WHAT THE TASK REQUIRES. Which lines in the records below contain the word "screenshot"? Copy each of them.

DATA SUPPLIED.

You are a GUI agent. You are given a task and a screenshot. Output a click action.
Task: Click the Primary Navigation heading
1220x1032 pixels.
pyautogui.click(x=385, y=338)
* * *
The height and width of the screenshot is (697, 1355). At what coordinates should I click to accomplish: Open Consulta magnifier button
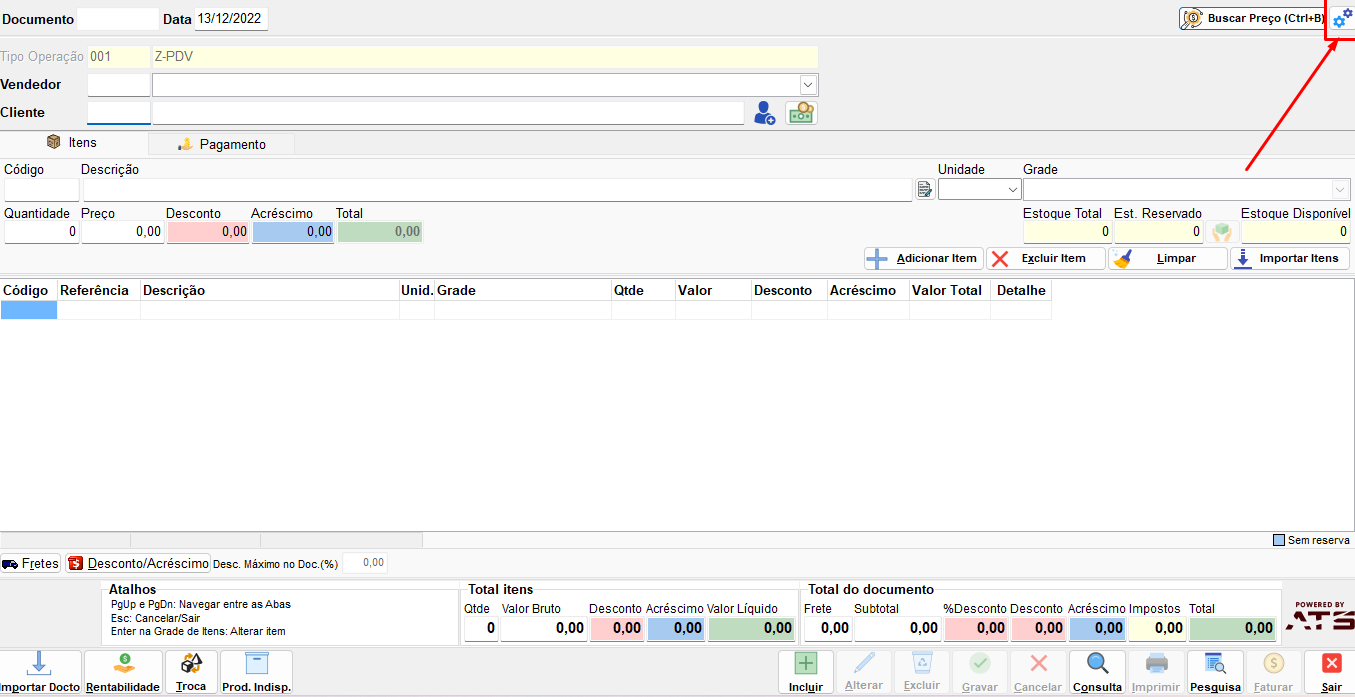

SOLUTION FOR THIS PROBLEM.
You are a GUI agent. You are given a task and a screenshot. Output a click action.
The height and width of the screenshot is (697, 1355). At what coordinates should I click to accomplish: Open Consulta magnifier button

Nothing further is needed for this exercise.